Dynamic abdominal MRI image generation using cGANs: A generalized model for various breathing patterns with extensive evaluation


Cordón-Avila A., Ballı Ö. F., Damme K., Abayazid M.

Computers in Biology and Medicine, cilt.196, 2025 (SCI-Expanded, Scopus) identifier identifier

  • Yayın Türü: Makale / Tam Makale
  • Cilt numarası: 196
  • Basım Tarihi: 2025
  • Doi Numarası: 10.1016/j.compbiomed.2025.110635
  • Dergi Adı: Computers in Biology and Medicine
  • Derginin Tarandığı İndeksler: Science Citation Index Expanded (SCI-EXPANDED), Scopus, Academic Search Premier, Applied Science & Technology Source, BIOSIS, Biotechnology Research Abstracts, CINAHL, Compendex, Computer & Applied Sciences, EMBASE, INSPEC, Library, Information Science & Technology Abstracts (LISTA)
  • Anahtar Kelimeler: Conditional generative adversarial networks, External abdominal motion, Magnetic resonance imaging
  • Ankara Üniversitesi Adresli: Hayır

Özet

Organ motion is a limiting factor during the treatment of abdominal tumors. During abdominal interventions, medical images are acquired to provide guidance, however, this increases operative time and radiation exposure. In this paper, conditional generative adversarial networks are implemented to generate dynamic magnetic resonance images using external abdominal motion as a surrogate signal. The generator was trained to account for breathing variability, and different models were investigated to improve motion quality. Additionally, an objective and subjective study were conducted to assess image and motion quality. The objective study included different metrics, such as structural similarity index measure (SSIM) and mean absolute error (MAE).

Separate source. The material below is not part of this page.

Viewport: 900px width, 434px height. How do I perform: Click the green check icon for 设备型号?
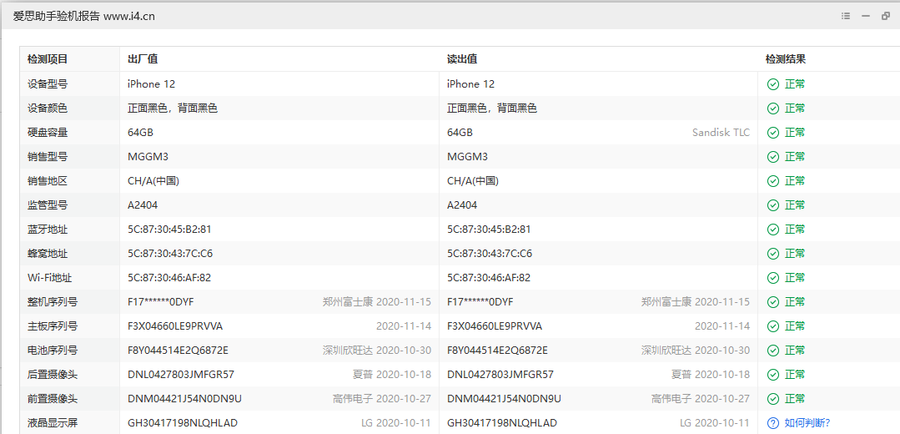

In the subjective study, 32 clinical experts participated in evaluating the generated images by completing different tasks. The tasks involved identifying images and videos as real or fake, via a questionnaire allowing experts to assess the realism in static images and dynamic sequences. The results of the best-performing model displayed an SSIM of 0.73 ± 0.13, and the MAE was below 4.5 and 1.8 mm for the superior–inferior and anterior–posterior directions of motion. The proposed framework was compared to a related method that utilized a set of convolutional neural networks combined with recurrent layers. In the subjective study, more than 50% of the generated images and dynamic sequences were classified as real, except for one task. Synthetic images have the potential to reduce the need for acquiring intraoperative images, decreasing time and radiation exposure. A video summary can be found in the supplementary material.